Calculate the pH when 75.20 mL of 0.114 M HCl is titrated with 0 ml of 0.108 M NaOH
The pH at what point?
it doesn't say. That's all that is asked.
Frankly I don't know what it's asking unless by titration they mean the HCl has been exactly neutralized. If that is the case, then the pH will be 7.0 because the salt produced is NaCl and neither the cation nor the anion is hydrolyzed.
The other interpretation is that the zero mL means they want the pH of the HCl at the beginning of the titration. If that is the case you want the pH of the 0.114 M HCl.

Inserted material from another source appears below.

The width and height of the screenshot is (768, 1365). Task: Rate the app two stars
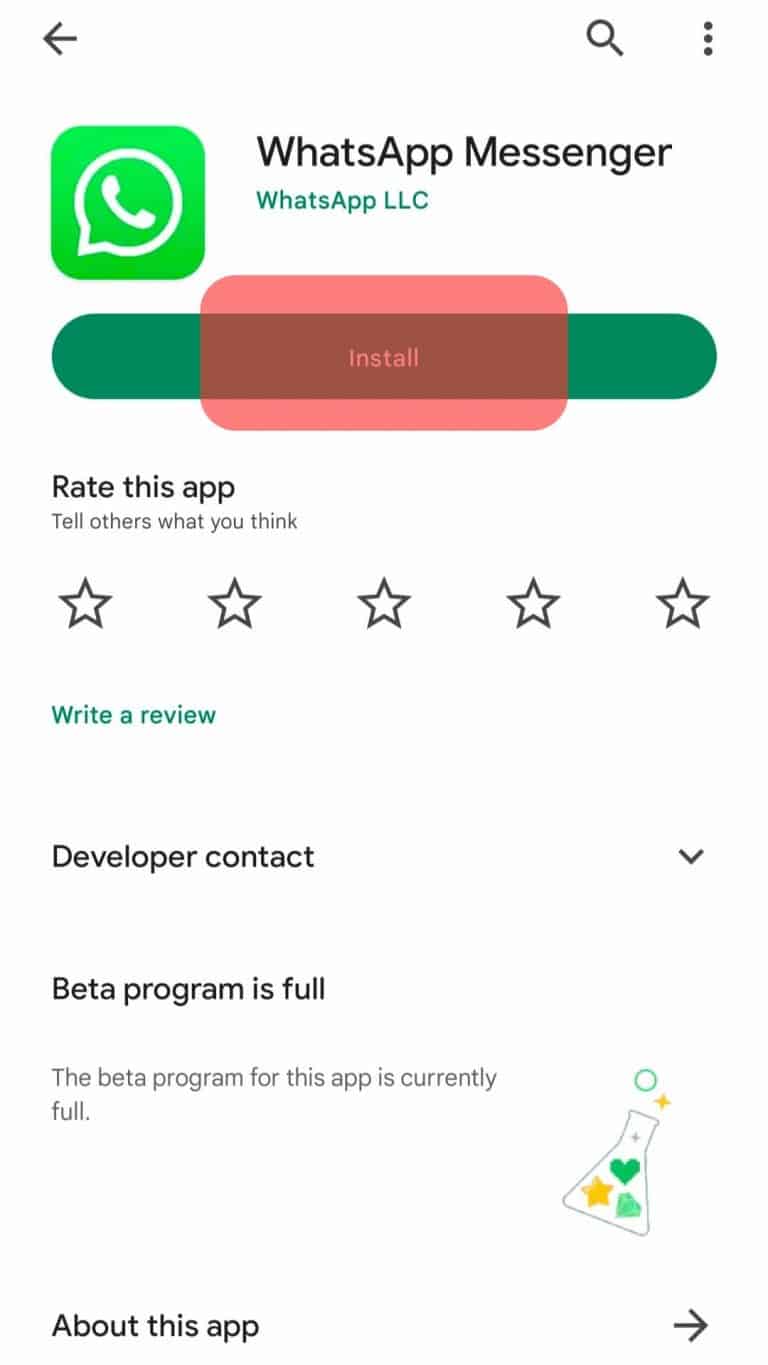pos(234,603)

H^+ = 0.114 and pH = -log(H^+)
To calculate the pH when 75.20 mL of 0.114 M HCl is titrated with 0 mL of 0.108 M NaOH, we need to determine the concentration of the remaining acid after the titration.
Given:
- Initial volume of HCl (V1): 75.20 mL
- Concentration of HCl (C1): 0.114 M
- Volume of NaOH added (V2): 0 mL
- Concentration of NaOH (C2): 0.108 M
Step 1: Determine the number of moles of HCl initially present.

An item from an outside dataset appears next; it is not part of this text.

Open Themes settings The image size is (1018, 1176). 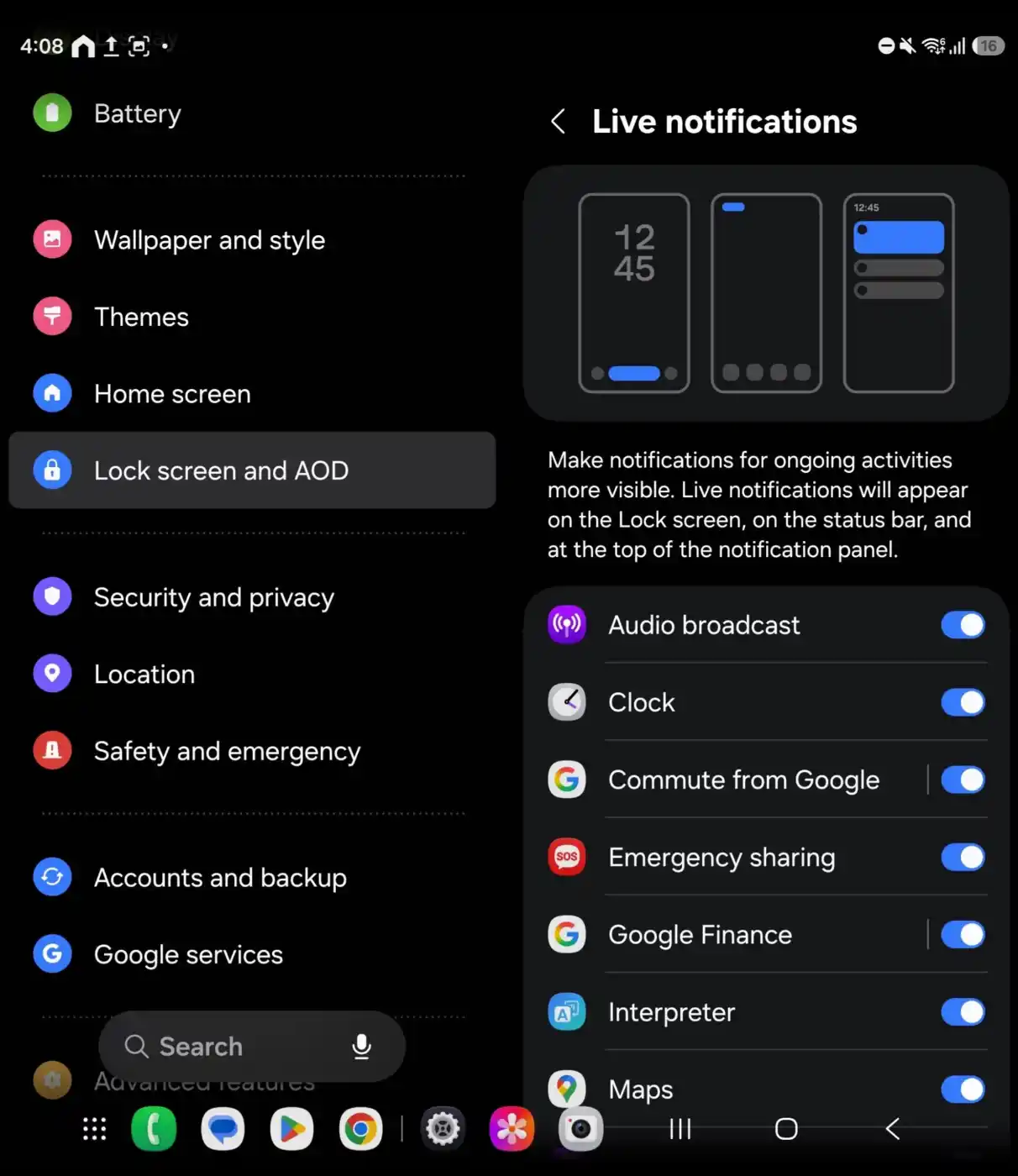[x=141, y=318]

Number of moles of HCl = concentration of HCl (C1) * volume of HCl (V1)
= 0.114 M * 75.20 mL
= 8.5968 mmol
Step 2: Determine the number of moles of NaOH used.
Since no NaOH is added, the number of moles of NaOH used is 0.
Step 3: Determine the number of moles of excess HCl.
Number of moles of excess HCl = moles of HCl initially present - moles of NaOH used
= 8.5968 mmol - 0 mmol
= 8.5968 mmol
Step 4: Determine the volume of excess HCl in liters.
Volume of excess HCl = volume of HCl (V1) - volume of NaOH added (V2)
= 75.20 mL - 0 mL
= 75.20 mL (or convert to L by dividing by 1000)
= 0.07520 L
Step 5: Determine the concentration of the excess HCl in moles per liter (M).
Concentration of excess HCl = moles of excess HCl / volume of excess HCl
= 8.5968 mmol / 0.07520 L
= 114.30 M
Step 6: Calculate the pH of the excess HCl using the formula: pH = -log[H+]
pH = -log[concentration of excess HCl]
= -log(114.30)
≈ 2.94
Therefore, the pH when 75.20 mL of 0.114 M HCl is titrated with 0 mL of 0.108 M NaOH is approximately 2.94.